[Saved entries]
-.-.-
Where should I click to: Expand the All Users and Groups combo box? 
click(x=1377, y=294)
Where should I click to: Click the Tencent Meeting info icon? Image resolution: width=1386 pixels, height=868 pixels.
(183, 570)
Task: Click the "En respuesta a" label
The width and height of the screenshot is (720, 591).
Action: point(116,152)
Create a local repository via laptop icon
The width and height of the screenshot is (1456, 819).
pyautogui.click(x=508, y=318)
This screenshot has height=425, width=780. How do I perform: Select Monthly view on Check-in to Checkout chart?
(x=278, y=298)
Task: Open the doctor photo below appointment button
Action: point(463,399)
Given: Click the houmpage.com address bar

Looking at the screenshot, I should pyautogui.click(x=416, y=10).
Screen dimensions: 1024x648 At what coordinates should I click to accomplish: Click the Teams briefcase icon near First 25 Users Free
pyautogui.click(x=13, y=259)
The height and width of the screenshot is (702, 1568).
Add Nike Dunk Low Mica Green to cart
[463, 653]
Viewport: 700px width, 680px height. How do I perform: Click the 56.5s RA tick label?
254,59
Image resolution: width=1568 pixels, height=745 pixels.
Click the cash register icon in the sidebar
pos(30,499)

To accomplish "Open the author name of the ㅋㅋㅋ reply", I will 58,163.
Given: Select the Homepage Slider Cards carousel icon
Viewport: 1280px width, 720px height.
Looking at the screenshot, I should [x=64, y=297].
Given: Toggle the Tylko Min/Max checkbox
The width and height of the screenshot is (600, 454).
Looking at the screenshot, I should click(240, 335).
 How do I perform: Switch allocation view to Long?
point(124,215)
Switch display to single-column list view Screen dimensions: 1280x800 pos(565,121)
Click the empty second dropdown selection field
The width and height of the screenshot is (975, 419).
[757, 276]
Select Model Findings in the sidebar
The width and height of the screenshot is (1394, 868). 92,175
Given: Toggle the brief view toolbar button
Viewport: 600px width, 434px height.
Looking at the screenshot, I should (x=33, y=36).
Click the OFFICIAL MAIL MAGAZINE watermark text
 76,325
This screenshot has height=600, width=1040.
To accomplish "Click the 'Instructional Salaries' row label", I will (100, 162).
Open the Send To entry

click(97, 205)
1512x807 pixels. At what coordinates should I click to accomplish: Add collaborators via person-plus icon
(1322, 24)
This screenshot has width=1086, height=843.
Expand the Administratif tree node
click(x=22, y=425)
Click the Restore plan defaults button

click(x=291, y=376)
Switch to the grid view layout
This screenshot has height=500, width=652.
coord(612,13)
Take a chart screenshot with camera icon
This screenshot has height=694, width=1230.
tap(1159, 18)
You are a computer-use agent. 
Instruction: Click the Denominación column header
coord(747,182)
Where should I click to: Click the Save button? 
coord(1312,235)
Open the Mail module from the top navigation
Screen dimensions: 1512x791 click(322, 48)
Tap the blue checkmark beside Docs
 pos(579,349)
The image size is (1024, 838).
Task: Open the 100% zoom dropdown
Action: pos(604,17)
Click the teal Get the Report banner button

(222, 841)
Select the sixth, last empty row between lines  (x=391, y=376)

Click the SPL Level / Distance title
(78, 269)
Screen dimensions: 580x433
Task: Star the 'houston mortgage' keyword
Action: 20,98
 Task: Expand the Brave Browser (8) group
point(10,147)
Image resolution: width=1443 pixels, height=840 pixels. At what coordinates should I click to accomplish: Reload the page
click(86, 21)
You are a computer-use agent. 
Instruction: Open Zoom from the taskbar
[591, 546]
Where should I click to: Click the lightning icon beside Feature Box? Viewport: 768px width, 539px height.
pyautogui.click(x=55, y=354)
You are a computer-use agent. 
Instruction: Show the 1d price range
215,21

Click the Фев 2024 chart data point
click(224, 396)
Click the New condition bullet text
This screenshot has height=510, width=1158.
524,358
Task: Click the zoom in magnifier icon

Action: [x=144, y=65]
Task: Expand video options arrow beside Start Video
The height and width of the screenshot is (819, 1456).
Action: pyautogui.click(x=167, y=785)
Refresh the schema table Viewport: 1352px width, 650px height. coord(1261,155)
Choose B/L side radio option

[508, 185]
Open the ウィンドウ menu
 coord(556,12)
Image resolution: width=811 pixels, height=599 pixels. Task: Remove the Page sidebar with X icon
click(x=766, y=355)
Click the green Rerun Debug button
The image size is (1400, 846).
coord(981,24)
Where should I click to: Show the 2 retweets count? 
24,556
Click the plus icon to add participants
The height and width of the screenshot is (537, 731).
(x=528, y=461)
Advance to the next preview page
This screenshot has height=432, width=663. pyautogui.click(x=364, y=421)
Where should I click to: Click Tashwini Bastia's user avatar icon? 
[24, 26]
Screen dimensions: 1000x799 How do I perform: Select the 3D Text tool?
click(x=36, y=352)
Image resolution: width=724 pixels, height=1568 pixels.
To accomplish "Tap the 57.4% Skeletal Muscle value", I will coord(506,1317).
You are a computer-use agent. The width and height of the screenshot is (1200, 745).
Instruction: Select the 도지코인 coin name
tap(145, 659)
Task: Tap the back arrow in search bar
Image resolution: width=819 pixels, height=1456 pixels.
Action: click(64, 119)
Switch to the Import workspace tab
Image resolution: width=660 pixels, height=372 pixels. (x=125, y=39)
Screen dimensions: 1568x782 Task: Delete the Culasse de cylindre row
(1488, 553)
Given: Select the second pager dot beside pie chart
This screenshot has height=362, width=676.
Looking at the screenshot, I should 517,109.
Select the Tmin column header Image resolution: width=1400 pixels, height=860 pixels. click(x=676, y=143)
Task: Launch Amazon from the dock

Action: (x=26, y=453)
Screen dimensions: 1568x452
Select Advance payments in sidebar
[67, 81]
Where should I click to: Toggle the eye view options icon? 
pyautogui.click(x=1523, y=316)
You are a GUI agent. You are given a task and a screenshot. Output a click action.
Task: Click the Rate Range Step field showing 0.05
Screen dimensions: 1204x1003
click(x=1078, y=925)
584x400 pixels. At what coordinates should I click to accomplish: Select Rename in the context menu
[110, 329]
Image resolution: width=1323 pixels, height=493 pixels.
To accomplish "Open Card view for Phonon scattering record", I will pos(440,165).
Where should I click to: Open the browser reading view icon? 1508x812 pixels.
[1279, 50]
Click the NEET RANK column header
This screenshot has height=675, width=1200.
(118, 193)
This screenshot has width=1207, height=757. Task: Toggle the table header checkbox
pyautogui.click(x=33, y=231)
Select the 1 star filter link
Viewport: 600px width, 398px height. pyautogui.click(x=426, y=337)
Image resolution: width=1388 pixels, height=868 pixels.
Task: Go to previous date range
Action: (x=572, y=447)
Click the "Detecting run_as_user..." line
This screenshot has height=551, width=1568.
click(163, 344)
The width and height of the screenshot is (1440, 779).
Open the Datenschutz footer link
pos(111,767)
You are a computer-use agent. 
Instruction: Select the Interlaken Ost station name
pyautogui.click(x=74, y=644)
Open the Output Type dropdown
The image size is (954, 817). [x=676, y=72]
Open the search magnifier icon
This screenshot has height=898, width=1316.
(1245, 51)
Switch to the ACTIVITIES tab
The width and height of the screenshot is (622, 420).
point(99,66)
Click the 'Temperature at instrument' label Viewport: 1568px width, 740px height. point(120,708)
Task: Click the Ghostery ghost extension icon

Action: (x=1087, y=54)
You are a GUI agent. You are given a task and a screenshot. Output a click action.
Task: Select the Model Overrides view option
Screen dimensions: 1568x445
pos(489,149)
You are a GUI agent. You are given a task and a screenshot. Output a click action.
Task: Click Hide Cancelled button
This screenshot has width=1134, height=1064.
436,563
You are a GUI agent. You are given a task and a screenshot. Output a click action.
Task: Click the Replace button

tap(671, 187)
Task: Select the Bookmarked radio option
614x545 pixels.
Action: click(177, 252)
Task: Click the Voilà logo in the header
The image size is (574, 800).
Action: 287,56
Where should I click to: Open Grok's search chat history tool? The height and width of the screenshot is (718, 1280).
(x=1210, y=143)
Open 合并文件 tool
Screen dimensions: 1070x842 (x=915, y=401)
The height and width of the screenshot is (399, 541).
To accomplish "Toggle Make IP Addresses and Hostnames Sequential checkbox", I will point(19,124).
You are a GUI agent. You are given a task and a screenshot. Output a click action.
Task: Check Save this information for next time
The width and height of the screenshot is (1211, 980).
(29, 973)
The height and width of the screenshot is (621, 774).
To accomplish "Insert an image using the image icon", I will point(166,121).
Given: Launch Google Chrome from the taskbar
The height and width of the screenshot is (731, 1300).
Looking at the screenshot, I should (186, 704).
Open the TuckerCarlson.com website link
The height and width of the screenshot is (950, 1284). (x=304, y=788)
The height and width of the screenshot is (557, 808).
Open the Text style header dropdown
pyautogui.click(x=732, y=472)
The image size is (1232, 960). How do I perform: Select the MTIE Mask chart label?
-.-.-
* **THE PROBLEM**
Reproduce, without alteration, the portion of the data that runs from its first line through the line containing "Looking at the screenshot, I should click(240, 335).", with both of those lines included.

* **ANSWER TO THIS EXERCISE**
Where should I click to: Expand the All Users and Groups combo box? 
click(x=1377, y=294)
Where should I click to: Click the Tencent Meeting info icon? Image resolution: width=1386 pixels, height=868 pixels.
(183, 570)
Task: Click the "En respuesta a" label
The width and height of the screenshot is (720, 591).
Action: point(116,152)
Create a local repository via laptop icon
The width and height of the screenshot is (1456, 819).
pyautogui.click(x=508, y=318)
This screenshot has height=425, width=780. How do I perform: Select Monthly view on Check-in to Checkout chart?
(x=278, y=298)
Task: Open the doctor photo below appointment button
Action: point(463,399)
Given: Click the houmpage.com address bar

Looking at the screenshot, I should pyautogui.click(x=416, y=10).
Screen dimensions: 1024x648 At what coordinates should I click to accomplish: Click the Teams briefcase icon near First 25 Users Free
pyautogui.click(x=13, y=259)
The height and width of the screenshot is (702, 1568).
Add Nike Dunk Low Mica Green to cart
[463, 653]
Viewport: 700px width, 680px height. How do I perform: Click the 56.5s RA tick label?
254,59
Image resolution: width=1568 pixels, height=745 pixels.
Click the cash register icon in the sidebar
pos(30,499)

To accomplish "Open the author name of the ㅋㅋㅋ reply", I will 58,163.
Given: Select the Homepage Slider Cards carousel icon
Viewport: 1280px width, 720px height.
Looking at the screenshot, I should [x=64, y=297].
Given: Toggle the Tylko Min/Max checkbox
The width and height of the screenshot is (600, 454).
Looking at the screenshot, I should click(240, 335).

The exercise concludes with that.